__Reading passage__.
--
The agent that actually does the work lives on your hardware. A small bridge on your machine connects your local Claude Code, Codex, or OpenClaw session to your account. The wearable and your phone are remote controls and viewports for that session. The substance of your work never has to be evaluated inside Nexting's servers, because the evaluation happens where the agent already lives.

The keys stay with you

Encryption keys belong to your endpoints — your devices — not to the Nexting cloud. Because the cloud never holds the keys, it cannot decrypt what passes through it. This is the property that distinguishes real end-to-end encryption from “encrypted in transit, then readable on our servers.” The keys living with you is the whole point.

The cloud relays ciphertext, not readable session content

When you dispatch a task from your wearable and watch the session stream back, the session content moves between your devices as ciphertext. The Nexting relay forwards sealed bytes; it does not store or read your readable session content. It performs the dumb-pipe role — getting encrypted data from one of your endpoints to another — without being able to open it. That is what “relays ciphertext rather than readable session content” means, and we say it that precisely on purpose.

Put the three together and the threat model from earlier collapses in the good direction. The network in between sees ciphertext. The vendor cloud — Nexting — sees ciphertext, so its employees, logs, and backups cannot read your sessions, and a future breach of the relay yields encrypted blobs rather than your work. Legal compulsion against Nexting cannot produce plaintext that Nexting does not possess. The remaining exposure honestly sits with your own endpoints and with the model provider you chose to run your agent on — which is exactly where a privacy-conscious person would want the trust boundary to be, because you picked those.
--
__Supplied material__.
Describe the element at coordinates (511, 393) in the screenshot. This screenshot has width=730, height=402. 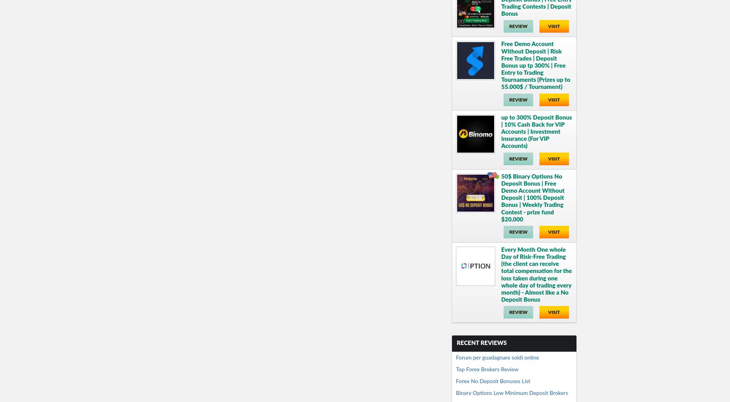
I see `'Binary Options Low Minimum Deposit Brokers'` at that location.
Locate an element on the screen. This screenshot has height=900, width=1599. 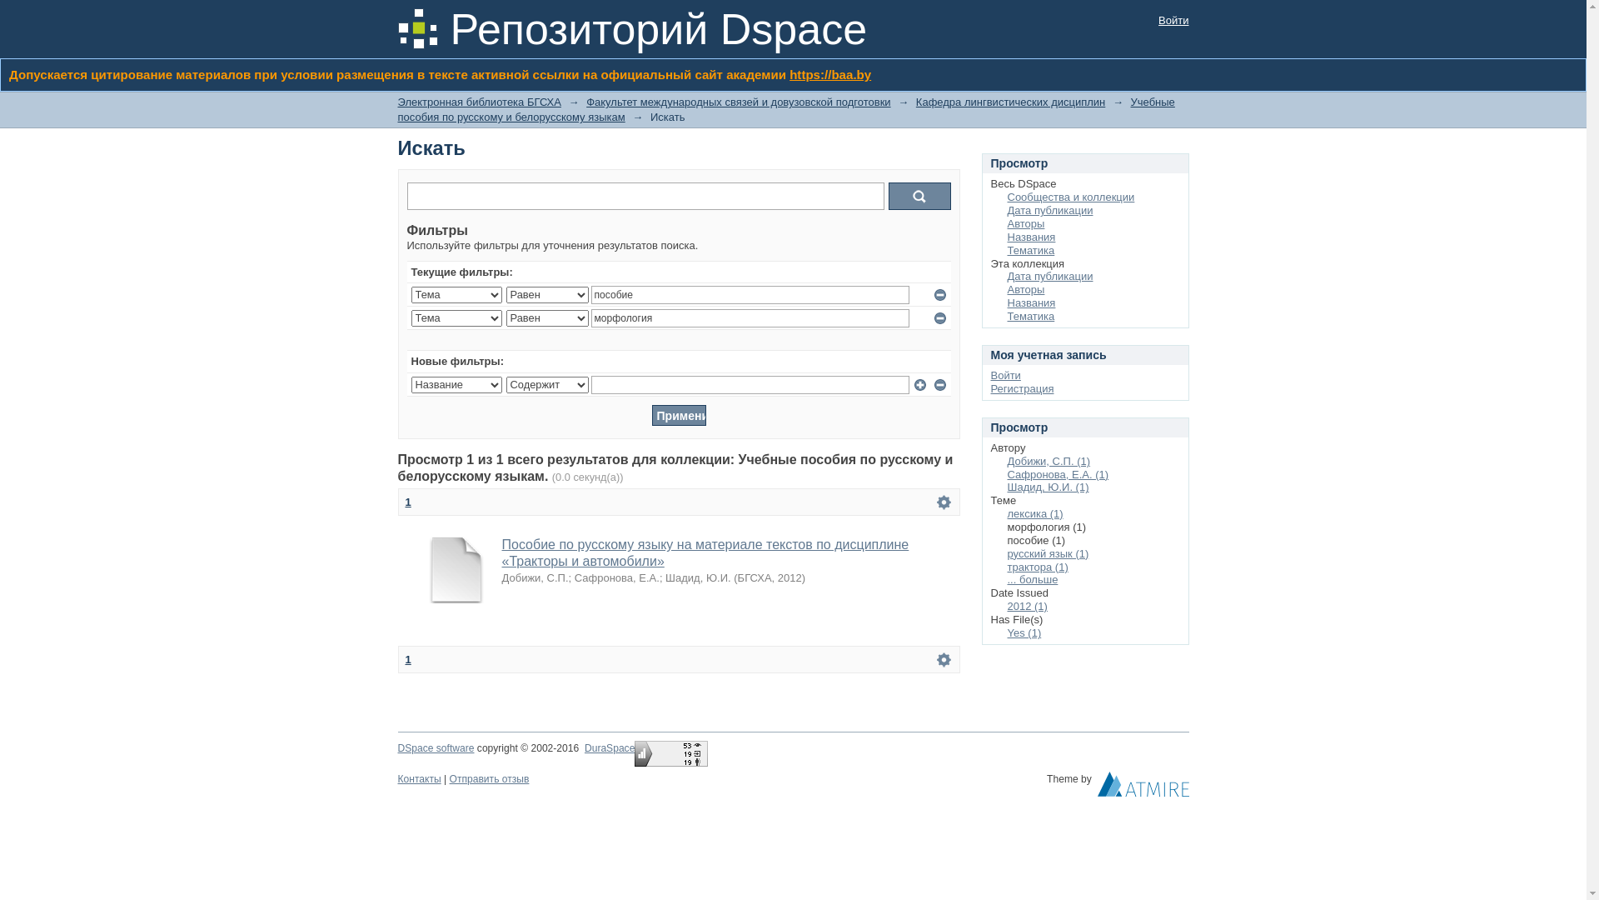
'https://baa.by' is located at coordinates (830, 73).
--
__Your task__.
Reproduce the part of the text on Nexting's encryption design that begins at the words "Encryption keys belong" and stops after "precisely on purpose.". The material has no connection to the text about Nexting's encryption design.

__Solved problem__.
Encryption keys belong to your endpoints — your devices — not to the Nexting cloud. Because the cloud never holds the keys, it cannot decrypt what passes through it. This is the property that distinguishes real end-to-end encryption from “encrypted in transit, then readable on our servers.” The keys living with you is the whole point.

The cloud relays ciphertext, not readable session content

When you dispatch a task from your wearable and watch the session stream back, the session content moves between your devices as ciphertext. The Nexting relay forwards sealed bytes; it does not store or read your readable session content. It performs the dumb-pipe role — getting encrypted data from one of your endpoints to another — without being able to open it. That is what “relays ciphertext rather than readable session content” means, and we say it that precisely on purpose.